Mohon tunggu...
Aldentua S Ringo
Aldentua S Ringo Mohon Tunggu... Pengacara - Pembelajar Kehidupan

Penggiat baca tulis dan sosial. Penulis buku Pencerahan Tanpa Kegerahan

Selanjutnya

Tutup

Humaniora

Sang Hamba Pengutang yang Tak Tahu Diri

7 Juni 2020   09:25 Diperbarui: 7 Juni 2020   09:21 88
+
Laporkan Konten
Laporkan Akun
Kompasiana adalah platform blog. Konten ini menjadi tanggung jawab bloger dan tidak mewakili pandangan redaksi Kompas.
Lihat foto
Humaniora. Sumber ilustrasi: PEXELS/San Fermin Pamplona

Semangat Pagi Indonesia.

Sang Hamba Pengutang Yang Tak Tahu Diri.

Sang Kakek dapat giliran bercerita dalam acara jalan pagi ini. Lalu dia sudah mempersiapkan bahan ceritanya kepada Sang Cucu di pagi yang cerah ini. Dia memulai ceritanya.

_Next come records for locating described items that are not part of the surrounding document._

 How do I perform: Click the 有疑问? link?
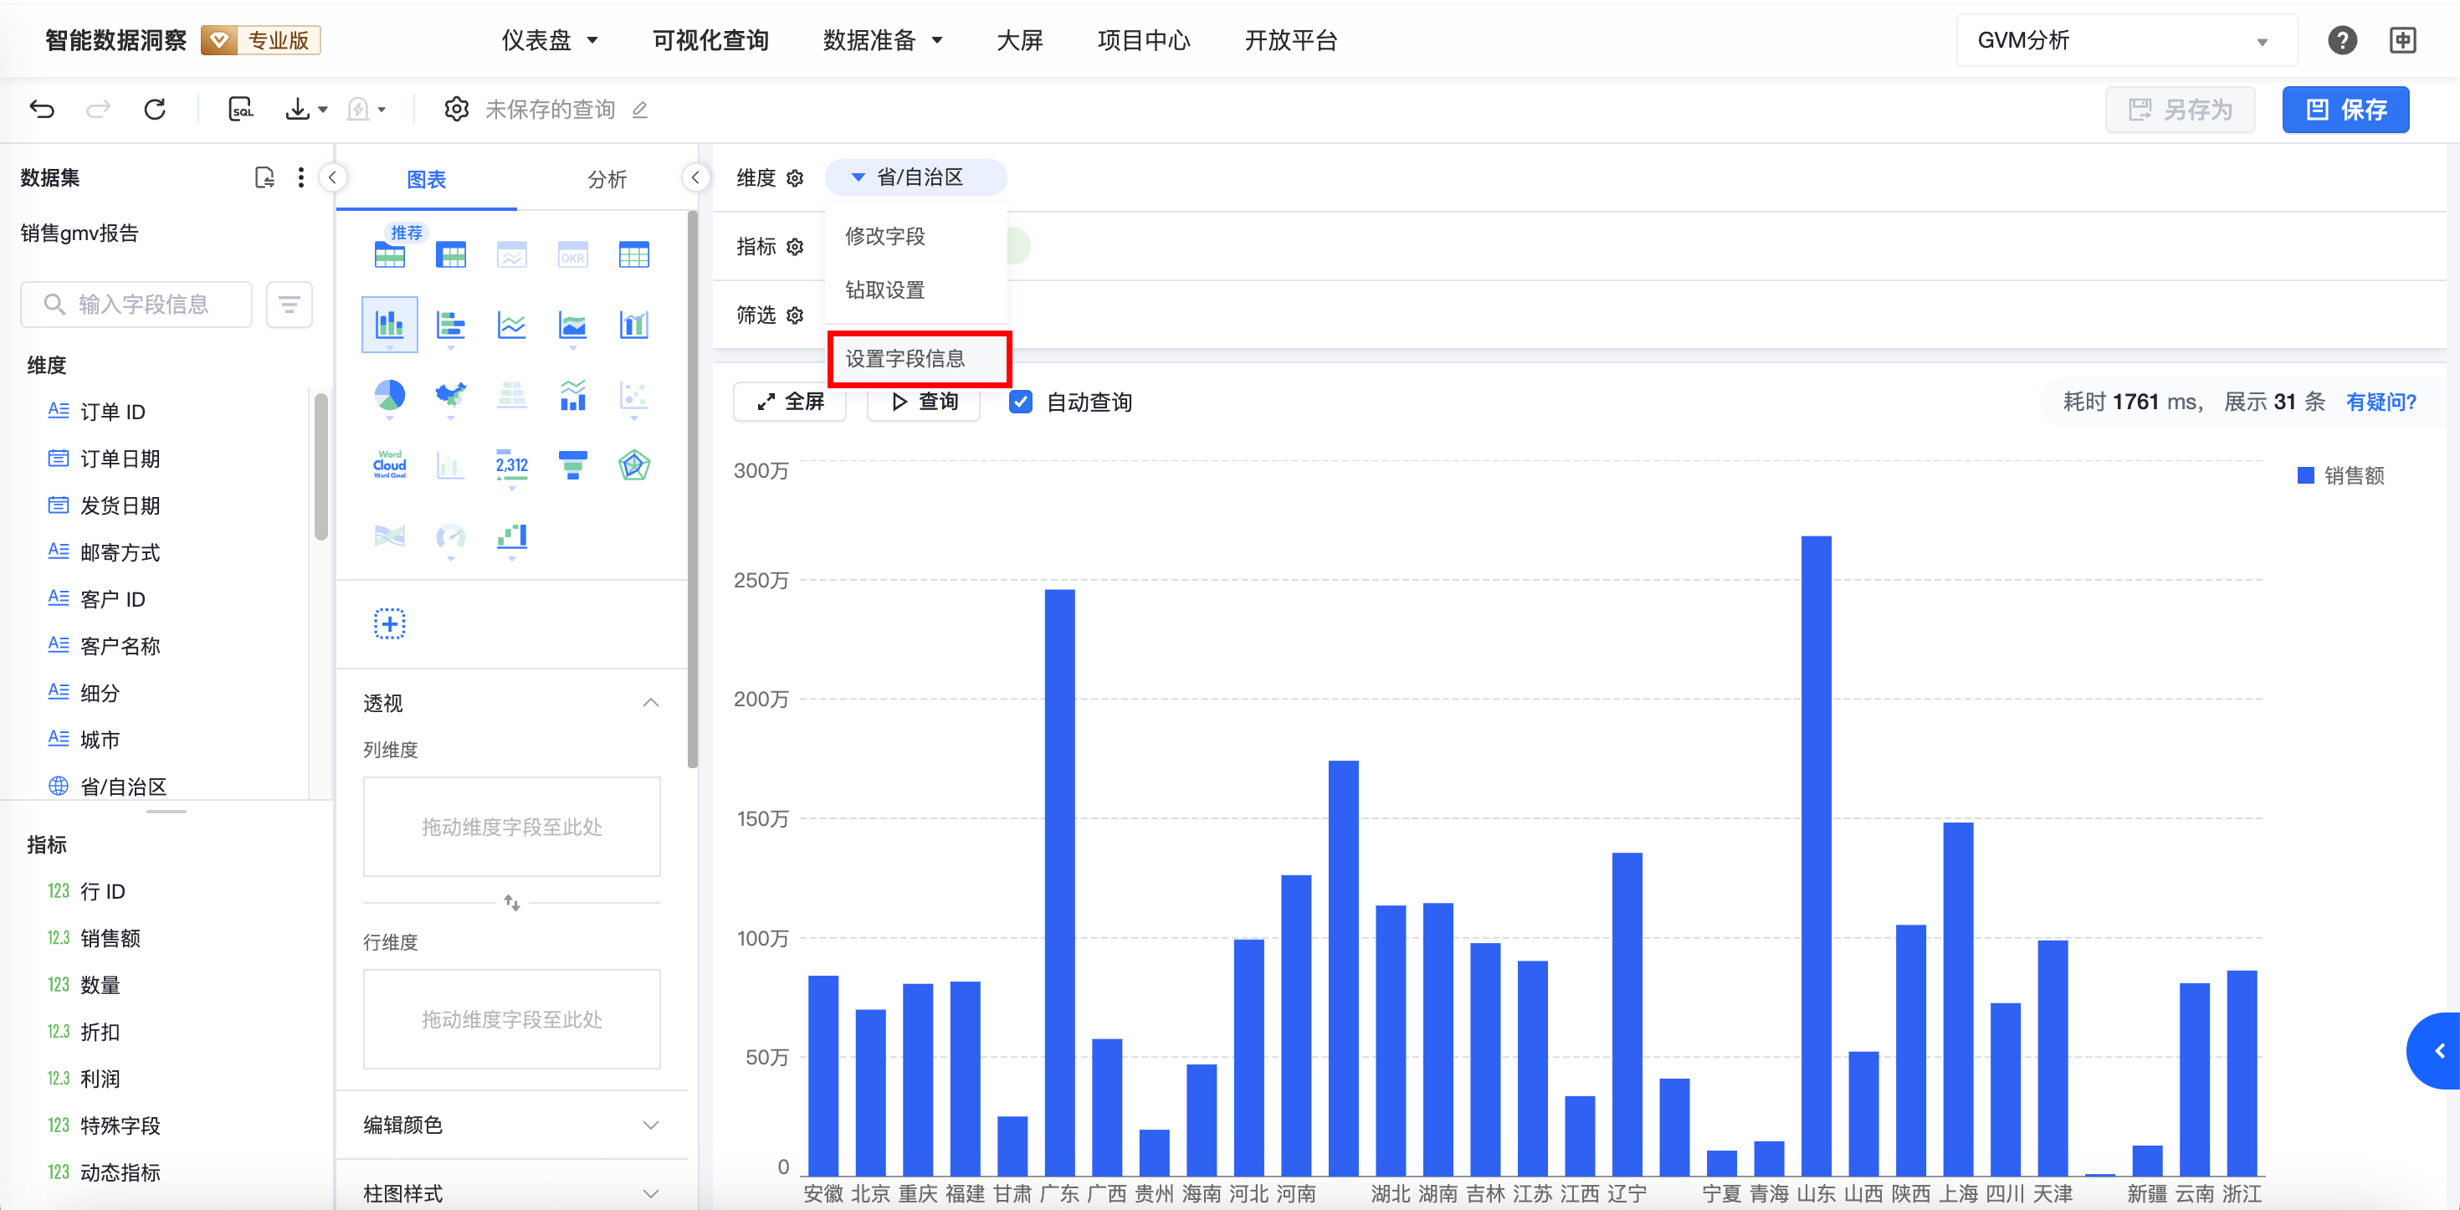[2380, 402]
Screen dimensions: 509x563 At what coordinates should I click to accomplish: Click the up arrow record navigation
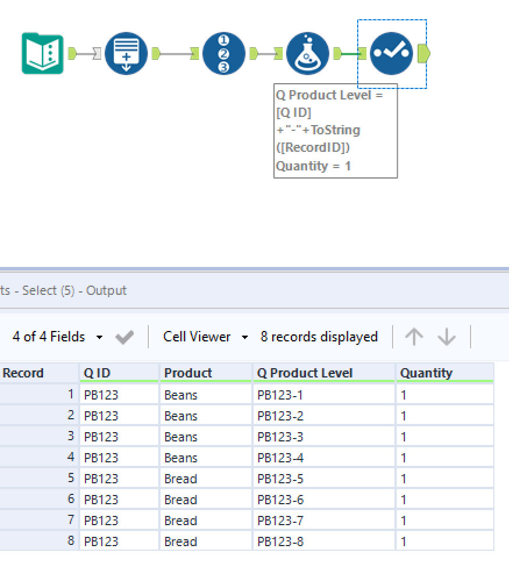[x=414, y=337]
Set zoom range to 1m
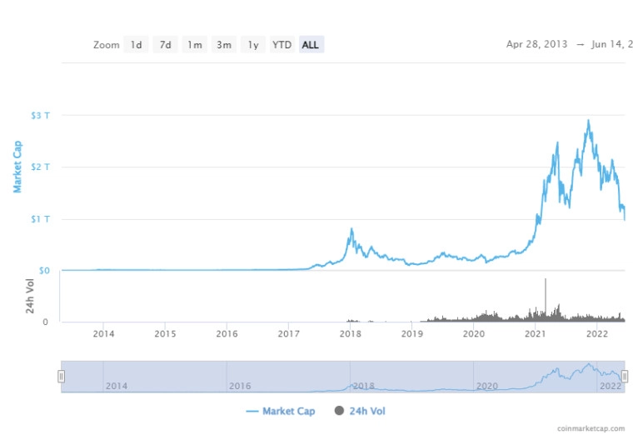This screenshot has width=633, height=435. click(x=195, y=45)
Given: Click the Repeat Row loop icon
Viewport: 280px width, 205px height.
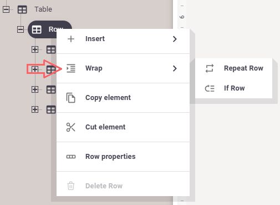Looking at the screenshot, I should click(x=210, y=68).
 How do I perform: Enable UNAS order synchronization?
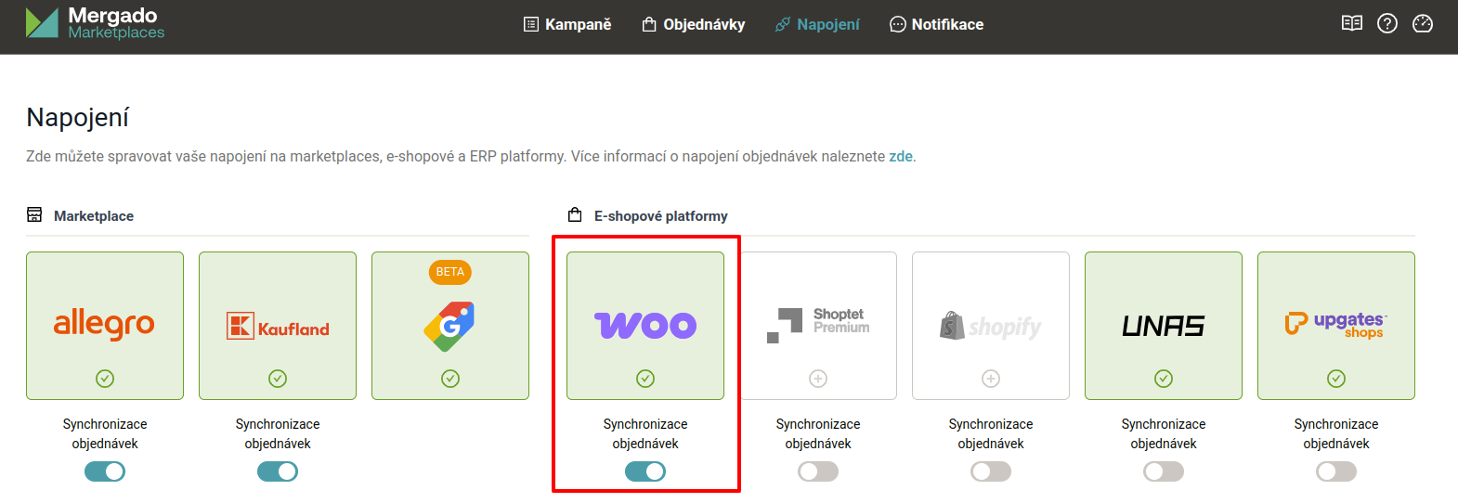point(1164,471)
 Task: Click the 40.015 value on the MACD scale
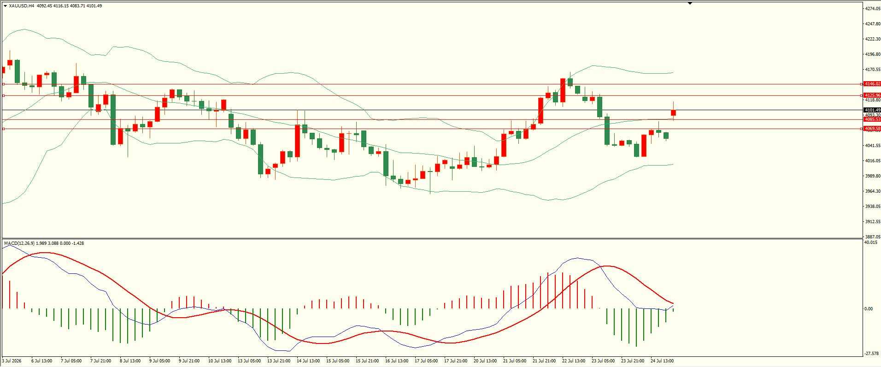pos(871,242)
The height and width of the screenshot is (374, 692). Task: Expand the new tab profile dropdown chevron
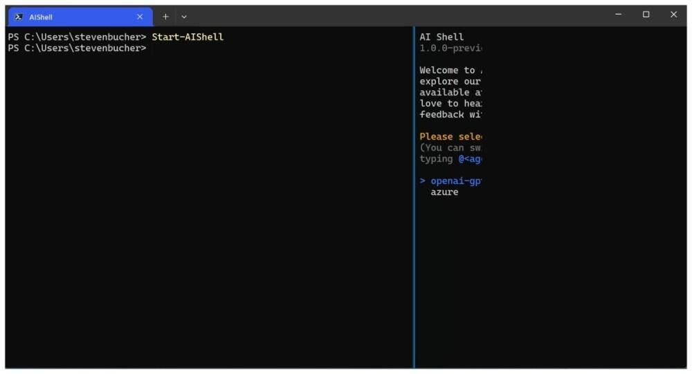tap(184, 17)
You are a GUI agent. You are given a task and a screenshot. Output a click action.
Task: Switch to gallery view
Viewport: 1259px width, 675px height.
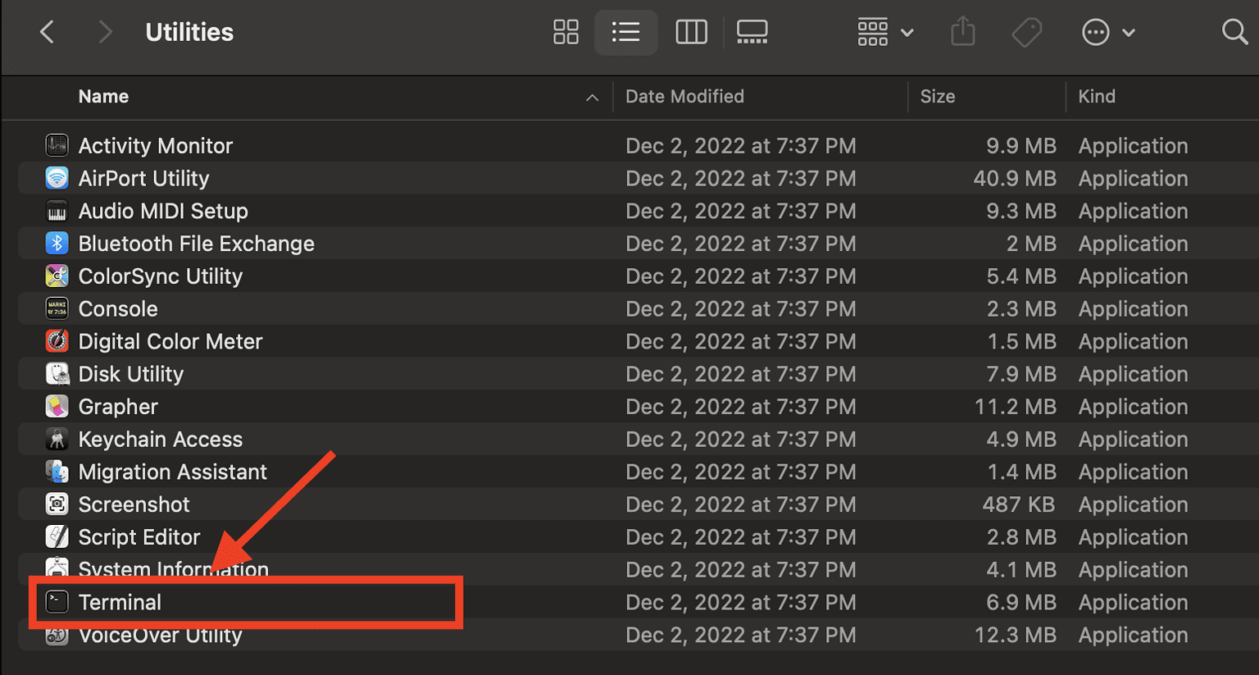(x=752, y=32)
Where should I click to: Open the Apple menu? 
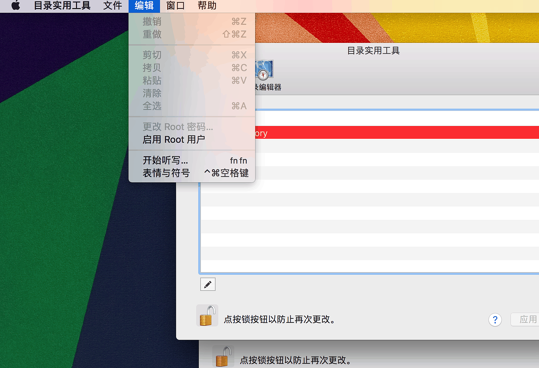click(x=15, y=6)
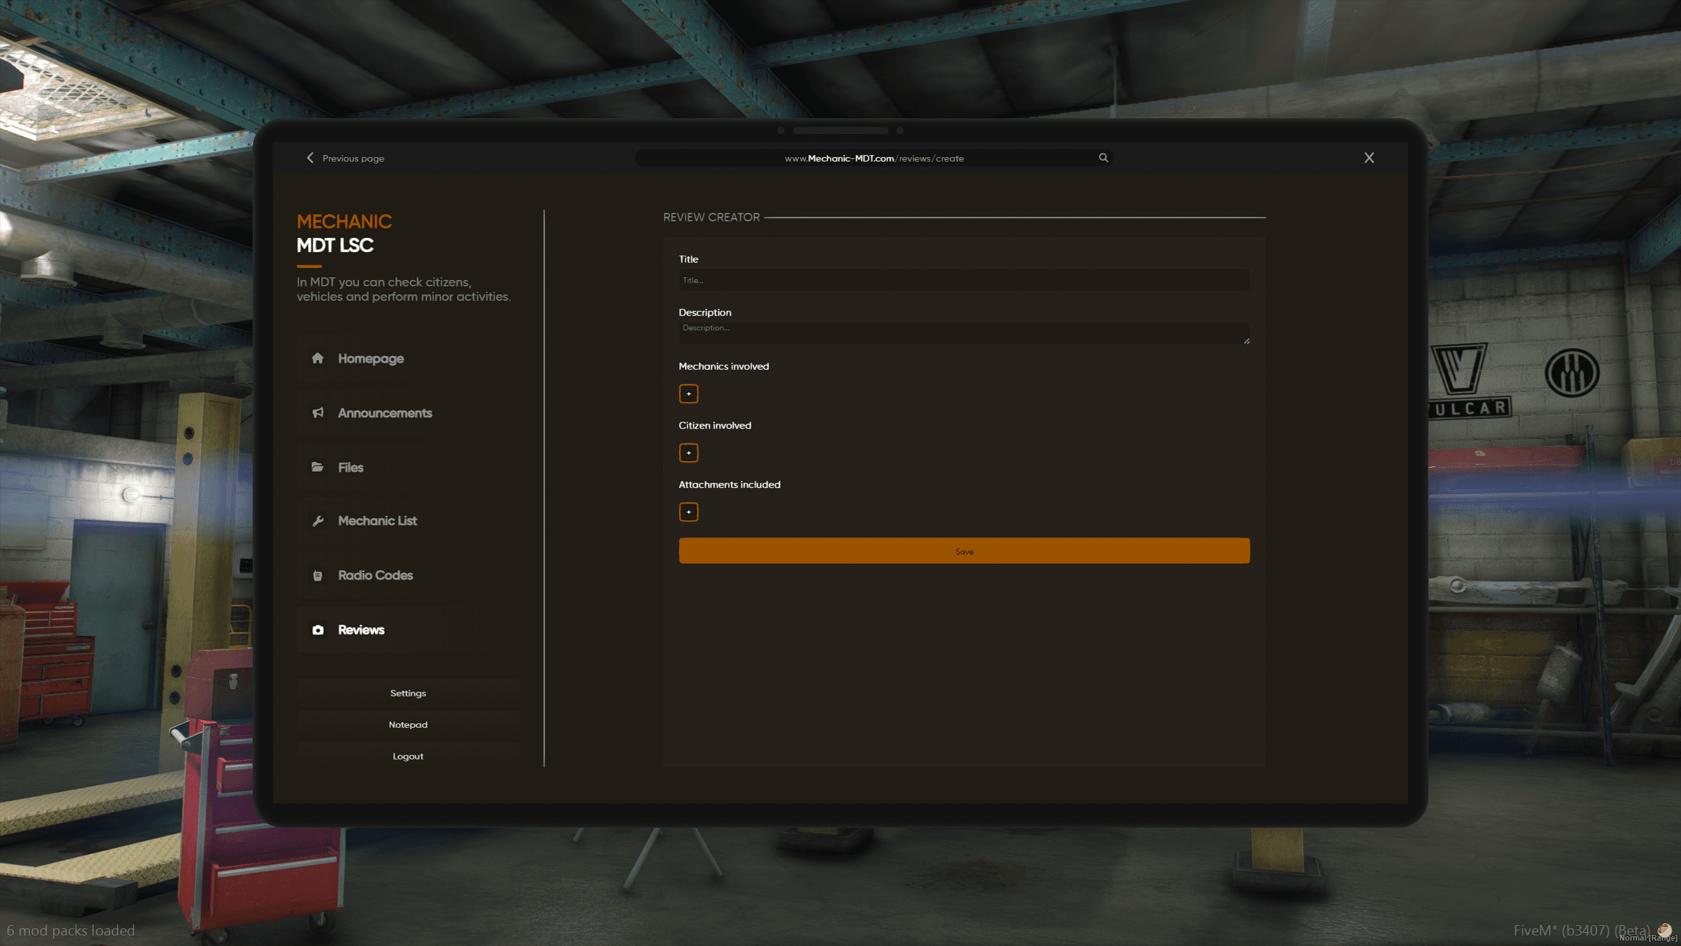Log out of the MDT
Screen dimensions: 1681x946
click(408, 756)
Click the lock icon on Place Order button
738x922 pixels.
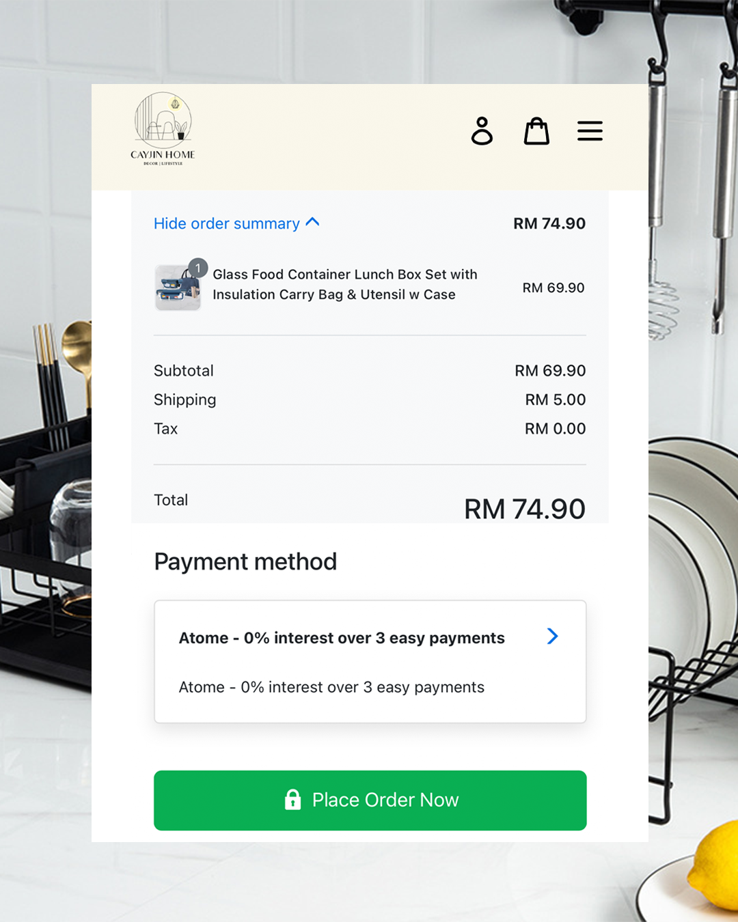[x=292, y=800]
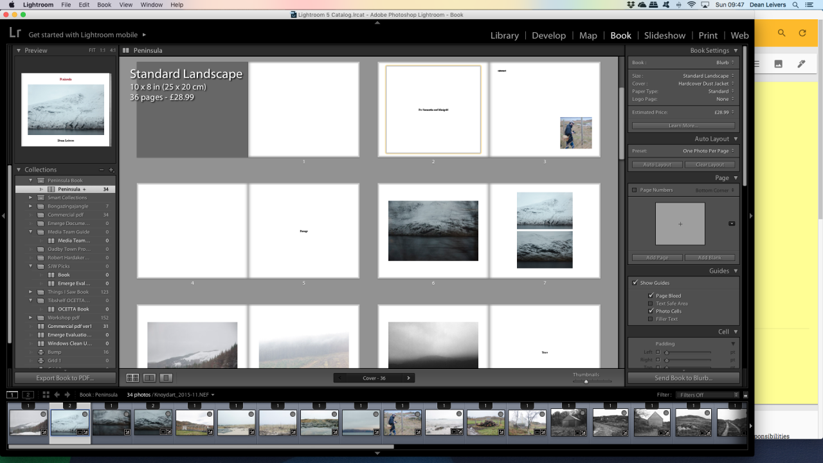The image size is (823, 463).
Task: Select second monitor display button
Action: click(x=28, y=394)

"Di satu negeri adalah orang yang berutang banyak kepada seorang raja. Raja memanggil orang yang berutang sepuluh ribu dinar tersebut dan menghadap raja. Karena orang itu tidak mampu membayar hutangnya, maka raja memerintahkan supaya ia dijual beserta anak isterinya dan segala miliknya untuk membayar hutangnya.

Maka sujudlah hamba itu menyembah dia, katanya: Sabarlah dahulu, segala hutangku akan kulunasi. Lalu tergeraklah hati raja itu oleh belas kasihan akan hamba itu, sehingga ia membebaskannya dan menghapuskan hutangnya.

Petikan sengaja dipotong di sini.